EPA to restart East Helena soil cleanup at 44 priority properties
Cleanup crews are due back in East Helena with 44 priority yards first, a smaller restart than EPA once projected for 2026. Households near the former smelter are still waiting.

After months of delay, the Environmental Protection Agency is preparing to send crews back into East Helena yards, but the restart begins with just 44 priority properties. That is far fewer than the 100 yards the agency estimated in January would be mitigated in 2026, a narrower pace that leaves many households still waiting for visible cleanup.
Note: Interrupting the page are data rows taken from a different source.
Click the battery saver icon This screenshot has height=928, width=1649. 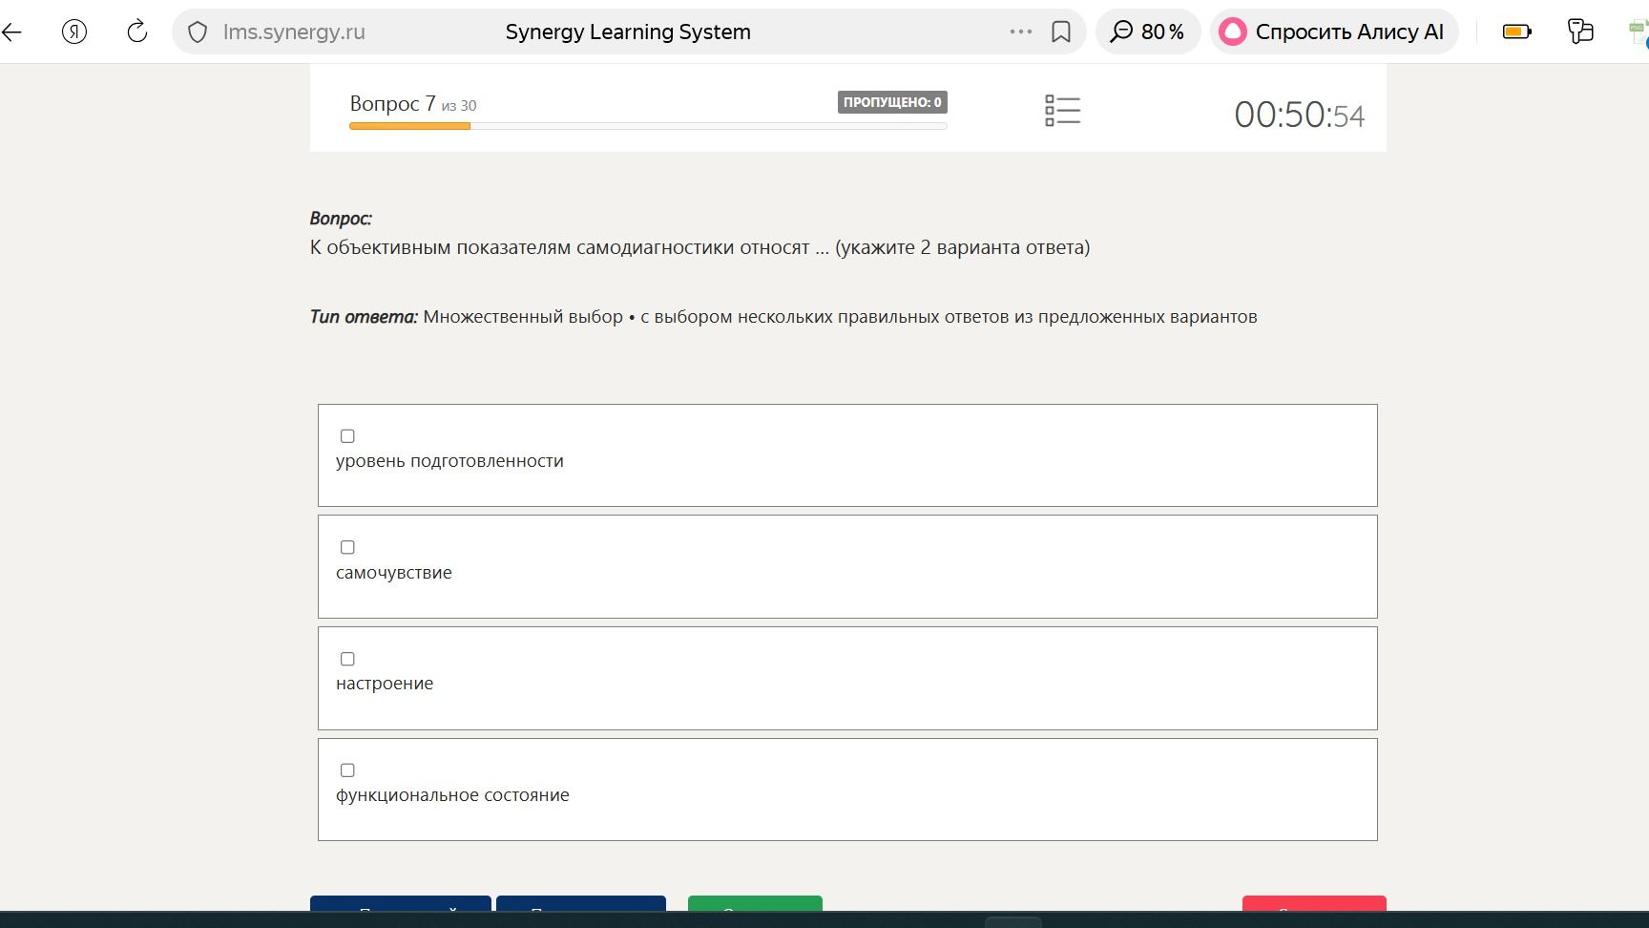click(1516, 32)

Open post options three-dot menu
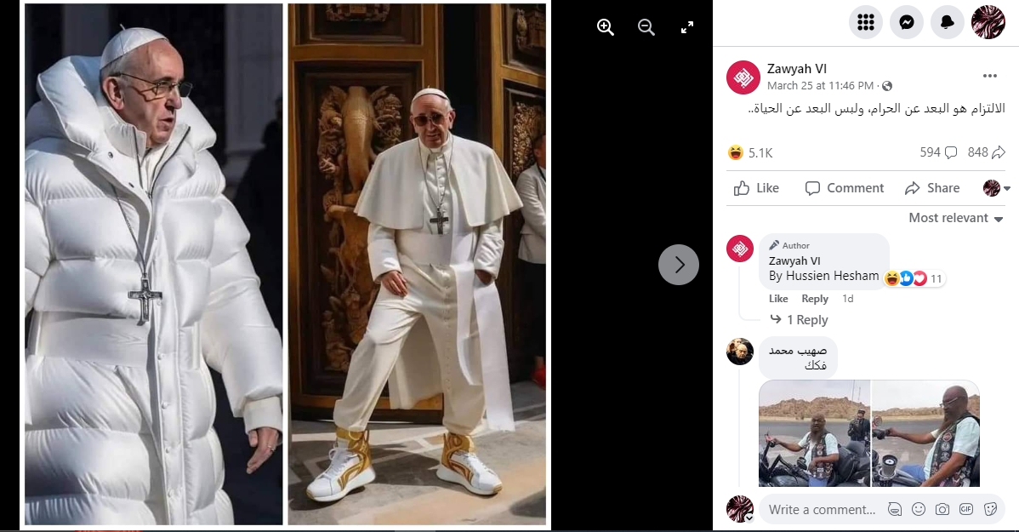coord(990,76)
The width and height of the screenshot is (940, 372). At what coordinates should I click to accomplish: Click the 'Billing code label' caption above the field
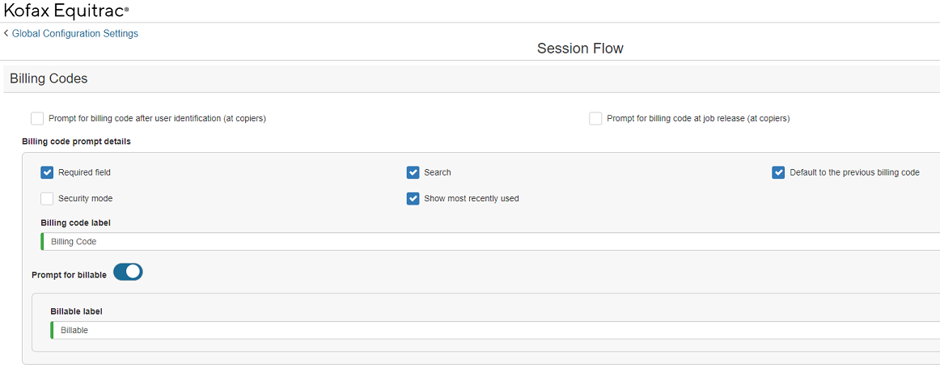[75, 222]
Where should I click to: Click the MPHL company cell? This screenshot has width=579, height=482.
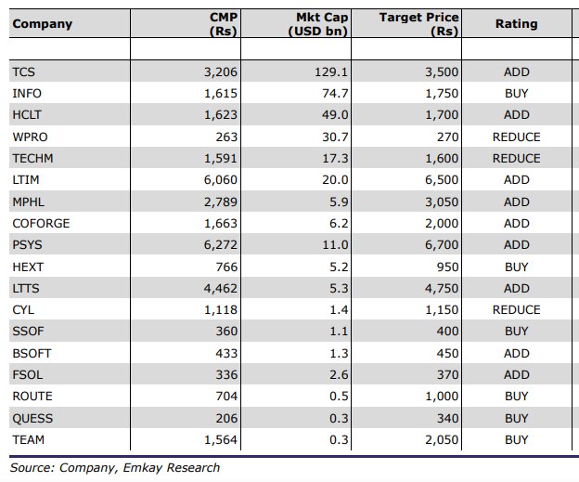(28, 202)
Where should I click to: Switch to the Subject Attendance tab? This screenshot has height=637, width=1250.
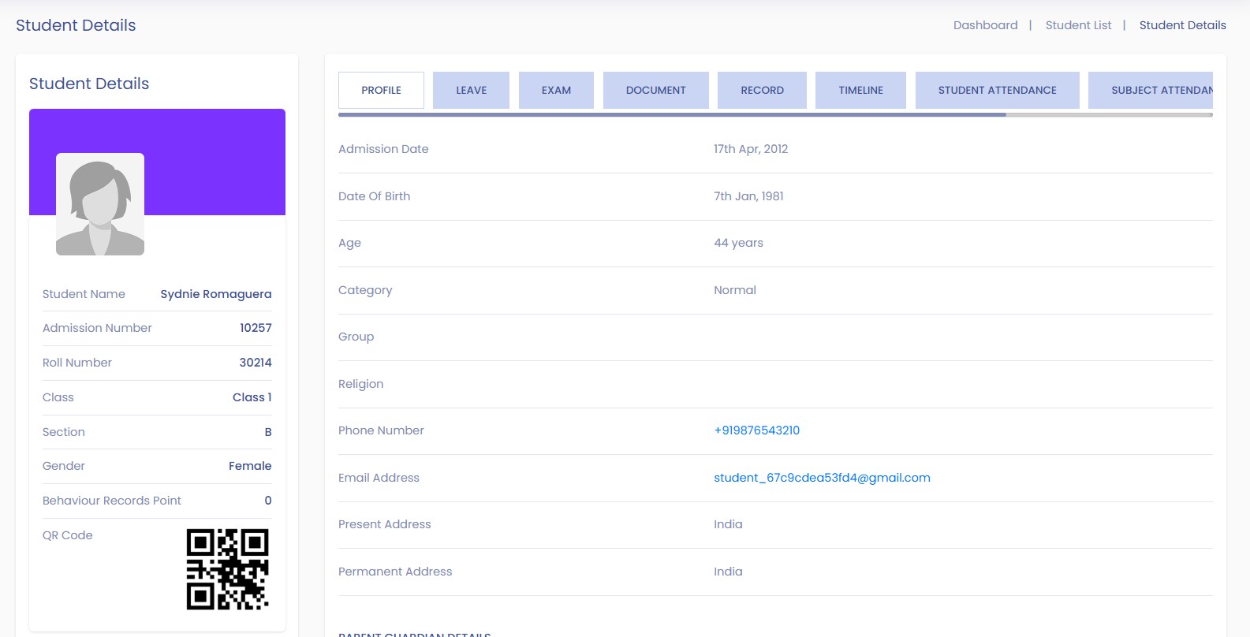point(1151,90)
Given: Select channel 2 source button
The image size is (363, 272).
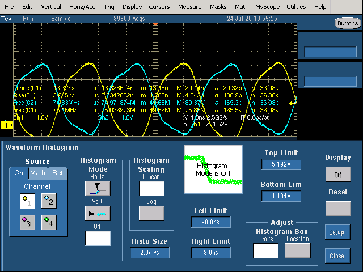Looking at the screenshot, I should tap(49, 199).
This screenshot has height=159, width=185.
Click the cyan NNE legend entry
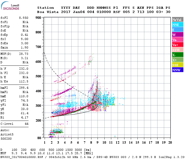(178, 25)
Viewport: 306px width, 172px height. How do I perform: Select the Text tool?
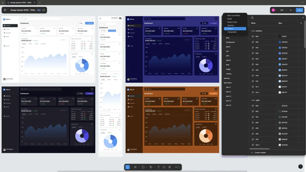(x=159, y=167)
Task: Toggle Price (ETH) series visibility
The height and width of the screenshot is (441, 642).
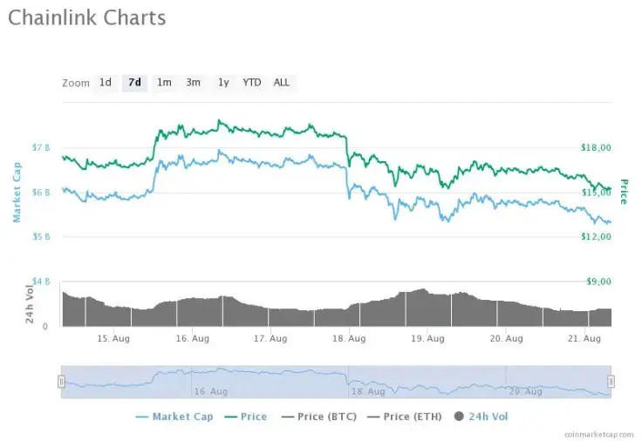Action: click(402, 417)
Weston Solutions, the contractor hired in March, is expected to begin initial excavation work on June 15. The company’s return matters because East Helena families have lived for years with the legacy of lead contamination from the former smelter, which operated from 1888 through 2001 and left contaminated soils across residential neighborhoods, alleys, road aprons and other unpaved areas. The East Helena Superfund site was placed on EPA’s National Priorities List in 1984.

The cleanup itself is not cosmetic. EPA materials say affected soil is removed to at least 18 inches deep, then replaced with clean soil and sod or equivalent landscaping. That makes the project disruptive for homeowners, but it also speaks to the scale of the contamination problem, especially in a place where the health risks of lead exposure fall hardest on children and families who spend time in yards and play areas.
The pace remains a central concern. EPA lowered East Helena’s residential soil-lead cleanup level to 400 parts per million in 2024, replacing the prior 500 ppm cleanup level and removing the older 1,000 ppm action threshold. The change, EPA said, reflected a better understanding of lead’s health effects and made hundreds of properties newly eligible for cleanup. EPA also said the expansion could open the door for hundreds more yards to be addressed over time, with plans to remediate hundreds of East Helena properties by late 2027.
Funding is in place, but the reduced 2026 target raises questions about staffing, sequencing and how quickly the work can reach homes already signed up. EPA and the Biden administration announced $40 million in Bipartisan Infrastructure Law funding in February 2024, and Weston has said its East Helena contract is worth $100 million over five years under a U.S. Army Corps of Engineers interagency agreement. The company also said a locally based Property Coordination Team and East Helena project office will help coordinate access and scheduling.
Local reporting has said more than 100 residents already signed agreements allowing work on their land, with at least 91 properties targeted for completion in 2026. For East Helena, the restart marks progress, but the smaller opening round underscores how much cleanup remains before the community can move beyond the pollution left behind by the smelter.